Однако не прошло и недели, как вдруг всюду взялись Киршона ругать: «Большой день» – провокационная пьеса, советский человек должен мечтать о мире, а не о войне, советская девушка должна сразу определиться, кого она любит, и все в том же забавном духе.

– Глядишь, Вовика еще и арестуют, – хмыкал Михаил Афанасьевич.

Прошло еще три-четыре дня, Булгаковы шли по Газетному переулку, их догоняет Олеша:

– Братцы, прибавим шагу! Собрание московских драматургов. Будут Киршона драть, как сидорову козу. Миша, у тебя есть шанс с ним поквитаться. Айда, намылим ему шею, гаденышу!

– Ну уж нет, – вспыхнул Михаил Афанасьевич, – я не для того рожден, чтобы с кем-то расправляться на собраниях. Только на бумаге. А ты беги, это – твое!

– Ну и дурак! Такая возможность! Эх! – и Карликович почесал дальше.

– Я горжусь тобой! – восхитилась Елена Сергеевна.

– А главное, сейчас Володьку будут драконить те, кто еще вчера его восхвалял. Очень противно.

На Пасху они гостили у старого друга семьи Шиловских, героя Гражданской войны, полковника Троицкого, и присутствующий там же журналист Казимир Добраницкий, муж Люсиной подруги Нины Ронжиной, лихо изображал собрание, на котором драконили Володьку:

– «Да вы понимаете, что все вы контрики!» – кричит Киршон. А все тут: «Литовского к ответу! Это он протаскивал Киршона и Афиногенова!»

– Литовского? – выпучил глаза Булгаков. – И его причесали?

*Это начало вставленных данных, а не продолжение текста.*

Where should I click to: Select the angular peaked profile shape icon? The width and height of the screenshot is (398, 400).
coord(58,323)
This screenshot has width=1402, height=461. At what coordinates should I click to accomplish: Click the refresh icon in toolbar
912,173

– А Литовский одно и то же талдычит: «Не я один! Не я один! Не я один!» Как будто речь уже идет о киршоно-афиногеновской антипартийной группировке. Все кричат: «Главрепертком – рассадник антисоветчины! Подать сюда на расправу Млечина! Млечин, будь чистосердечен!» Вытащили Млечина, он дрожит, как заяц, и тотчас почему-то вас вспомнил: «Все говорят, я травил Булгакова. Да я все его пьесы наизусть помню. Хотите, прочту?» – «Да его бить надо! – кричат. – Млечин, ты бесчеловечен!» А некоторые в раж вошли: «В харю ему! Избить до полусмерти! Под зад коленкой, вон из Главреперткома!»

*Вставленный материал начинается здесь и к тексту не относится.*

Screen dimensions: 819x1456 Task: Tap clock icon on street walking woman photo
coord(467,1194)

– А вы, как я гляну, такой же способный врун, как и я, – расхохотался Михаил Афанасьевич, явно очарованный талантливым молодым человеком. Да и рассказы о том, как дерут его заклятых врагов, какая ни будь Пасха, а тешат сердце.

Однако умопомрачительные новости о крахе врагов вскоре стали наводить его на мрачные мысли:

– Если за всех взялись, то и до меня доберутся. Не зря Ангаров…

И снова ему стало невыносимо одному выходить на улицу, изволь с ним под ручку, снова вылезла надоевшая формула «Був Гаков – нема Гакова», а из письменного стола принялся выходить на прогулку браунинг, то и дело заползал к своему хозяину под подушку и там ночевал.

Позвонили от председателя Комитета по делам искусств при Совнаркоме, попросили явиться. Руки у Михаила Афанасьевича тряслись, когда галстук завязывал. Но Керженцев неожиданно принял его ласково:

– Чем сейчас живете? Что пишете?

– Книгу о МХАТе, Платон Михайлович.

– Крайне любопытно. А как здоровье?

– Честно говоря, не очень. После расправы над моими пьесами подавленное состояние. И оно сказывается на здоровье. Работать нету сил. Мучительные мысли о своем будущем. Может быть, вы проясните мне мое положение? Чего ждать?

– Пьесы… – хитро и ласково улыбался Керженцев. – Ну что ж, что пьесы. Те не подошли, а вы другую. Эта уж всенепременно подойдет. Напишите новую, и все будет хорошо. Сейчас очень нужно про обороноспособность нашей страны.

– У меня есть либретто про Минина и Пожарского. Правда, Ангаров требует немыслимых переделок.

– А кто такой Ангаров? – улыбнулся Керженцев. – Сегодня он есть, завтра хватились: «Ангаров! Товарищ Ангаров!» А его уже и нету. Земляные ванны принимает. Кстати, пусть Большой даст мне вашего Минина почитать. Можно ведь и пьесу сделать из либретто. Мы сейчас и Эйзенштейну хотим на историческую тему предложить кино снимать. Как, кстати, вы относитесь к Эйзенштейну?

– Считаю его методы в кино такими же карикатурными, как и методы его учителя Мейерхольда в театре.

– За что вас все уважают, вы всегда твердо высказываете свои суждения, – засмеялся Керженцев. – Да уж, Мейерхольд вас люто ненавидит. А что вы скажете, Михаил Афанасьевич, если мы этого Мейерхольда так вот возьмем да и прихлопнем?

– Простите, Платон Михайлович, не мне распоряжаться судьбами человеческими.

– А я не про судьбу. Я про театр. Хочу его захлопнуть.

– Дело ваше. – И Булгаков не сдержал удовольствия от такой новости, улыбнулся улыбкой убийцы.